The ubiquitous Representative Trey Gowdy (R-SC) may not have originated this brain-dead attempt to make full still fuller, but he popularized it. About May 4, before Horowitz published his report, Gowdy admonished him, “It is of the utmost importance that your review be as fulsome, complete and unimpeded as possible.” As you see, Gowdy is almost as good at this stuff as Horowitz. One adjective would be enough, but Gowdy gives us three: complete, unimpeded, full. And one syllable would be enough for full, but that must have sounded hasty, so he turned it into two syllables: fulsome. Unluckily, that word is not synonymous with full, and is almost always derogatory: “fulsome kisses” come to mind, as do William Congreve’s “fulsome lies and nauseous flattery.”
If you’re a member of the House of Representatives, all your speeches are long, all your sentences are long, all your phrases are long, all your words are long.
Well, so Gowdy made a mistake one time. No, he didn’t. On May 11, on Tucker Carlson’s show, he repeated this illiteracy, twice, burbling about his expectations for a “fulsome report,” a report that would present a “fulsome picture.”
By June 7, Department of Justice hacks, who are Gowdy’s political enemies, had caught his disease. On that day, Sara Carter reported on the DOJ’s constant slow-walking of documents to congressional committees:
[A] DOJ official said with regard to not providing the documents on Thursday, “Although the Department and FBI would have liked to provide this information as early as this week [I’ll bet they did], officials have taken a little additional time to provide the most fulsome answers to the members’ questions as possible.”
But maybe I’m wrong. Maybe Carter’s source is the one person in Washington who knows what “fulsome” means and is accurately describing the way officials write. Remember Congreve’s words about “fulsome lies.”
The final word, for this month, on officials’ determination to turn blah into blah-blah-blah-blah-blah-blah-blah comes from the aforementioned Peter Strzok, the secret police agent who wrote of Trump’s presidency, “We’ll stop it.” Whatever you think of the sentiment, the expression showed admirable restraint and perspicuity.
One adjective would be enough, but Gowdy gives us three.
But when confronted by congressional investigators with the evidence that he had, at least once, said something brief and to the point, Strzok haughtily denied the charge, implying that anyone who found a simple and direct meaning in anything he said in an email had committed a misidentification of genre similar to confusing Hitchcock’s Vertigo with a hand-written sign reading “Watch Your Step”:
To suggest we can parse down the shorthand like they’re [sic] some contract for a car is simply not consistent with my or most people’s use of text messaging.

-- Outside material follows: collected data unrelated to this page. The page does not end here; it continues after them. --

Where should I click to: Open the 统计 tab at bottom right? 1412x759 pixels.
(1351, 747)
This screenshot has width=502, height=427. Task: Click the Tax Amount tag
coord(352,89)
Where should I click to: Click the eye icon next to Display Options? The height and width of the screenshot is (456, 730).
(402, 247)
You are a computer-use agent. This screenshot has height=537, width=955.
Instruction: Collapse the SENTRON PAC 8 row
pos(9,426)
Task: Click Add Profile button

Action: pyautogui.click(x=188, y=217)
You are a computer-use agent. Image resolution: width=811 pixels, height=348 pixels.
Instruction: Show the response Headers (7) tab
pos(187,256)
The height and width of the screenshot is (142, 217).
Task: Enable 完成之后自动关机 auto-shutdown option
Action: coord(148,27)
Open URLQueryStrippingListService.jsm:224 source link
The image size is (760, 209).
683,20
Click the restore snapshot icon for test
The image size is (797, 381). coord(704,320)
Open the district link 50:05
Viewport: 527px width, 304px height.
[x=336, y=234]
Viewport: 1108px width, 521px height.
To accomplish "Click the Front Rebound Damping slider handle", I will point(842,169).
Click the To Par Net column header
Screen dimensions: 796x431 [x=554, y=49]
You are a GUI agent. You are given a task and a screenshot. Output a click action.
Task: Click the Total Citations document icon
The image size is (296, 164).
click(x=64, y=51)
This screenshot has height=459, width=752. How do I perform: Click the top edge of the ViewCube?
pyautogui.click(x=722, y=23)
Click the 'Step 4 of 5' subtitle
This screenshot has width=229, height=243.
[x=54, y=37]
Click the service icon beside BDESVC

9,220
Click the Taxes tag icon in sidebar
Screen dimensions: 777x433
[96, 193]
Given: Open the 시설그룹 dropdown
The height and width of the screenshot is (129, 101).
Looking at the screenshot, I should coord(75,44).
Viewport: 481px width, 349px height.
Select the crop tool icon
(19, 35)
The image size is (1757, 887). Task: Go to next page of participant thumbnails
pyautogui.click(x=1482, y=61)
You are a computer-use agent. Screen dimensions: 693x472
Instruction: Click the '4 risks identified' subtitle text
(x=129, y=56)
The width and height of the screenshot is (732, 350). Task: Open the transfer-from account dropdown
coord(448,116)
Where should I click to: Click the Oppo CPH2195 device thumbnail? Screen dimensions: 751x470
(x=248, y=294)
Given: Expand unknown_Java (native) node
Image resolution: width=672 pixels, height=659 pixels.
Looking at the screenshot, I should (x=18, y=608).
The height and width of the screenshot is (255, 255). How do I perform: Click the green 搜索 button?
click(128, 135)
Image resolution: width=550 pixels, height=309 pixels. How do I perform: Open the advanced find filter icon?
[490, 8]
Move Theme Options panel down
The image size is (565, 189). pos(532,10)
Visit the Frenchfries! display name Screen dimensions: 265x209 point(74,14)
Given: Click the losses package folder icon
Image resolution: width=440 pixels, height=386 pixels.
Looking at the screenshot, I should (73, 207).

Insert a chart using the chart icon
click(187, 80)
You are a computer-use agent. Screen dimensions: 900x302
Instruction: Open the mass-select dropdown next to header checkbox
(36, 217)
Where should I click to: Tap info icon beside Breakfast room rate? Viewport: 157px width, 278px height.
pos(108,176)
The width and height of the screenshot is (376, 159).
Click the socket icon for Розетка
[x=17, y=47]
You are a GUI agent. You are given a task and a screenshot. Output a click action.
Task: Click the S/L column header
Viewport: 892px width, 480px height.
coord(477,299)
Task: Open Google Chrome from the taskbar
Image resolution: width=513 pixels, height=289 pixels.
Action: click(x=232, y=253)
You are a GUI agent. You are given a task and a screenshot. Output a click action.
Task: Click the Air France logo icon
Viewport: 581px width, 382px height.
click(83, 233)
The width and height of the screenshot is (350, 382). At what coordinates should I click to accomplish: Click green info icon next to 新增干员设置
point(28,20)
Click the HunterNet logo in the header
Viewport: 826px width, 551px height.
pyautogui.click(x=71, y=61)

In the Clinton era, parse started to be used as an effete synonym for “figure out what the president’s sentences really mean.” Strzok put a new (to me) spin on the word: parse down. Let’s try to follow this. He believes that it’s wrong to take a simple statement and reduce what is already in “shorthand” until you get something that is like a contract for a car — which, as we know is a long, long, redundantly long document — thus discovering meanings that are not consistent with the generic expectations of text messagers.
In this case, the something was a translation of “we’ll stop it” into “we’ll stop it.”
With many strange words Strzok demanded that his simplest declarations be given a meaning so complicated that it could be reached only by refusing to parse down the shorthand, thus producing, by not parsing, the real message for which the shorthand stood — a message, I assume, of approximately 100,000 words.